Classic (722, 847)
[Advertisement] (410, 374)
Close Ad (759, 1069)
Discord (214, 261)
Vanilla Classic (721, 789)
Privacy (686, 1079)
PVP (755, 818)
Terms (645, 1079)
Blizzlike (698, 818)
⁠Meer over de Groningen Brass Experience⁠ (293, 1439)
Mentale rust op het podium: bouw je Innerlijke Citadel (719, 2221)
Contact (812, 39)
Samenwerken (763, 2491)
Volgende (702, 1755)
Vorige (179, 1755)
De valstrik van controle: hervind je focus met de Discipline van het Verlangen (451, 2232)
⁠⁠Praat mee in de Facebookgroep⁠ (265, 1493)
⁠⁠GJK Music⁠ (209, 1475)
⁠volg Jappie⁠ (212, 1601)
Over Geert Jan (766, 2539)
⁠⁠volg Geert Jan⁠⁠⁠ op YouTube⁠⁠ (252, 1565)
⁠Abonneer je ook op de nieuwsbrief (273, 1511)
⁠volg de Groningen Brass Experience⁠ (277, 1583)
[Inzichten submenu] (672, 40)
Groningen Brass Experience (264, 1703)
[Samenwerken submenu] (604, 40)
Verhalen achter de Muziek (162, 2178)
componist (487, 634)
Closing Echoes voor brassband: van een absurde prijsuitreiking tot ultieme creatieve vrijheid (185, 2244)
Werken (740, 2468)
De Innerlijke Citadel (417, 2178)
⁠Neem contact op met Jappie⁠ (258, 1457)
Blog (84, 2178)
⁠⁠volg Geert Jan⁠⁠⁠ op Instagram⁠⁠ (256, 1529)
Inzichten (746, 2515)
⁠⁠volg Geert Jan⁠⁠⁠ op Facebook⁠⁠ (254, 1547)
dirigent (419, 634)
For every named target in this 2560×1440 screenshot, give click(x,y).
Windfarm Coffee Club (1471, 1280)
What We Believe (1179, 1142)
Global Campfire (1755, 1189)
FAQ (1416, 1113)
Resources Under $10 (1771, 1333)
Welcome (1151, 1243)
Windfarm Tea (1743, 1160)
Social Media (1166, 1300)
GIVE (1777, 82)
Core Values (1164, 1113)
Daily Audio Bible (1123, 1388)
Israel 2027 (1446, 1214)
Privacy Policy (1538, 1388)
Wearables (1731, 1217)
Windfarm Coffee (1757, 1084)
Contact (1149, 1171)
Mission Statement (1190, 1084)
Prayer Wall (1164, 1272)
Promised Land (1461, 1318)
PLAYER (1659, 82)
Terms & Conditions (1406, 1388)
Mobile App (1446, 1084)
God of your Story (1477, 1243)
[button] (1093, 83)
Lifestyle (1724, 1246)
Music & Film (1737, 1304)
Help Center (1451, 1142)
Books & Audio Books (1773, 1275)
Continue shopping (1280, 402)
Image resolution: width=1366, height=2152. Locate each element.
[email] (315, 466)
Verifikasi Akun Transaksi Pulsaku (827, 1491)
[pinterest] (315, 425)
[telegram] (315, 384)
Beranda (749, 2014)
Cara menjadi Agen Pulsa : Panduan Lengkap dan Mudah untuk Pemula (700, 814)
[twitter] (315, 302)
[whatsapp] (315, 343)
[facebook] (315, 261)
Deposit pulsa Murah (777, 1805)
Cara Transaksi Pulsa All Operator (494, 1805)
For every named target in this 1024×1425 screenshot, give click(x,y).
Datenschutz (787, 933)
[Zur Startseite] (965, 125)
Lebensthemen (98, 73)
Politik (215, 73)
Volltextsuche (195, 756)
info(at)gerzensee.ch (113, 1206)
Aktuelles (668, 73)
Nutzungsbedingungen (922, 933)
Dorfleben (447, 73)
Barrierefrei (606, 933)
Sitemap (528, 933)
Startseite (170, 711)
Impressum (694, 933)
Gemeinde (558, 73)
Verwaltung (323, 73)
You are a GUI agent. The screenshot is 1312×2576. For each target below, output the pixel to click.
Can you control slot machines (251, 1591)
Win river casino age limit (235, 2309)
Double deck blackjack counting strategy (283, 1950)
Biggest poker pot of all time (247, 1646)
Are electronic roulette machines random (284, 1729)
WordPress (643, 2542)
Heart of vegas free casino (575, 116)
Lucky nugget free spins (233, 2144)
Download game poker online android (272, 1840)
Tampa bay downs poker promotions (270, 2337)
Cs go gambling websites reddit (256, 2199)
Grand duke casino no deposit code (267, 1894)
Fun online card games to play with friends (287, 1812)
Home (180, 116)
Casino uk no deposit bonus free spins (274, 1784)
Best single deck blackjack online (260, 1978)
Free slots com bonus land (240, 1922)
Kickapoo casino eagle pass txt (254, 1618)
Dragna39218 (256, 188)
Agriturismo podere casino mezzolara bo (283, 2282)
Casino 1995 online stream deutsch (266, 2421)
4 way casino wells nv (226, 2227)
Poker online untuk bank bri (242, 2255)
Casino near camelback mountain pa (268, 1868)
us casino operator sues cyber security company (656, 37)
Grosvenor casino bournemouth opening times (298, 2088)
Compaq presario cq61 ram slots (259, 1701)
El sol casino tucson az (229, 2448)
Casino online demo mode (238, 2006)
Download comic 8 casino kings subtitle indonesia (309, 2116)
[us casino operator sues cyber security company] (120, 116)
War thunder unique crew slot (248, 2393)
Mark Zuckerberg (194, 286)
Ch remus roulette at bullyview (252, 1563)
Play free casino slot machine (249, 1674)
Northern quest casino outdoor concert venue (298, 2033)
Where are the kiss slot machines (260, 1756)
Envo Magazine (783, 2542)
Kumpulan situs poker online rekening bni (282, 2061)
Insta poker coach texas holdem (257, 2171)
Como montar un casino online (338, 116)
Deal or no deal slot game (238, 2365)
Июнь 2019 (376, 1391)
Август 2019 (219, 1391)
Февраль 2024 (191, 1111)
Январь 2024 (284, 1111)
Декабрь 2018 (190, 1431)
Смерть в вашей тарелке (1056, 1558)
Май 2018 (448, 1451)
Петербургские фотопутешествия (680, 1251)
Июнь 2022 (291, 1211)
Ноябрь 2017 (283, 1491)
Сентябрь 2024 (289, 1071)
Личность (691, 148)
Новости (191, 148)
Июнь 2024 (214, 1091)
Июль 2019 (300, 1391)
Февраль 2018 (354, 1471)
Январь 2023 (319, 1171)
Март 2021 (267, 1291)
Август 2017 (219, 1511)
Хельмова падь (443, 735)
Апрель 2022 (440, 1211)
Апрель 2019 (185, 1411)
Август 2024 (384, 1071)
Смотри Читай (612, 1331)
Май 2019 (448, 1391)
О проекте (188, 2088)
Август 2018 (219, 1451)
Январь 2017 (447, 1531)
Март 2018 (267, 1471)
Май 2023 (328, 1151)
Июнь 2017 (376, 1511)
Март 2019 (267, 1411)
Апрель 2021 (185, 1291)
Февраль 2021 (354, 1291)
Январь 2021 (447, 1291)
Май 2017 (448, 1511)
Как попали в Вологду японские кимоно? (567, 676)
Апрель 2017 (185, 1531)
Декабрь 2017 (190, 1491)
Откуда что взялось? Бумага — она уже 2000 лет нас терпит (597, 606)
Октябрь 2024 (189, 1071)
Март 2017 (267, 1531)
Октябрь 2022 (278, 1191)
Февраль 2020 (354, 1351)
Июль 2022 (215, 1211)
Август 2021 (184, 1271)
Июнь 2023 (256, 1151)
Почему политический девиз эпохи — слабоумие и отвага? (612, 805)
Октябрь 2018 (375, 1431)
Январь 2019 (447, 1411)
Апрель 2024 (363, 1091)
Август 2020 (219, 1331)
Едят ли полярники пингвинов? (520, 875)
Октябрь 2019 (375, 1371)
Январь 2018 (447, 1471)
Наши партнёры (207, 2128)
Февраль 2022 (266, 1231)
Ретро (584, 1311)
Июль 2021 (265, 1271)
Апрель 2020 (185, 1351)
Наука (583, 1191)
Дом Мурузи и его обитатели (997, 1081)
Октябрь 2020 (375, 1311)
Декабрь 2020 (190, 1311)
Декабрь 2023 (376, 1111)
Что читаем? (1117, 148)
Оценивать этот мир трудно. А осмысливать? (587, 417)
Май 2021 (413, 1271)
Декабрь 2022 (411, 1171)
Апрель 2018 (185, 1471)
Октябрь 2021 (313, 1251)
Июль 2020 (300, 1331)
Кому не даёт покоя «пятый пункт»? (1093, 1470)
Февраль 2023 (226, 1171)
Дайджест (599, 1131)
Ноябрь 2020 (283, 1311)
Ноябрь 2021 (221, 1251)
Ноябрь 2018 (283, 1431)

--*--

### What to do
Please output the lines of the listing above that fall in the stretch from the one with "PLAYER (1659, 82)" through the one with "Sitemap (528, 933)", exactly and only those.

### Solution
PLAYER (1659, 82)
Terms & Conditions (1406, 1388)
Mobile App (1446, 1084)
God of your Story (1477, 1243)
[button] (1093, 83)
Lifestyle (1724, 1246)
Music & Film (1737, 1304)
Help Center (1451, 1142)
Books & Audio Books (1773, 1275)
Continue shopping (1280, 402)
Image resolution: width=1366, height=2152. Locate each element.
[email] (315, 466)
Verifikasi Akun Transaksi Pulsaku (827, 1491)
[pinterest] (315, 425)
[telegram] (315, 384)
Beranda (749, 2014)
Cara menjadi Agen Pulsa : Panduan Lengkap dan Mudah untuk Pemula (700, 814)
[twitter] (315, 302)
[whatsapp] (315, 343)
[facebook] (315, 261)
Deposit pulsa Murah (777, 1805)
Cara Transaksi Pulsa All Operator (494, 1805)
For every named target in this 1024×1425 screenshot, give click(x,y).
Datenschutz (787, 933)
[Zur Startseite] (965, 125)
Lebensthemen (98, 73)
Politik (215, 73)
Volltextsuche (195, 756)
info(at)gerzensee.ch (113, 1206)
Aktuelles (668, 73)
Nutzungsbedingungen (922, 933)
Dorfleben (447, 73)
Barrierefrei (606, 933)
Sitemap (528, 933)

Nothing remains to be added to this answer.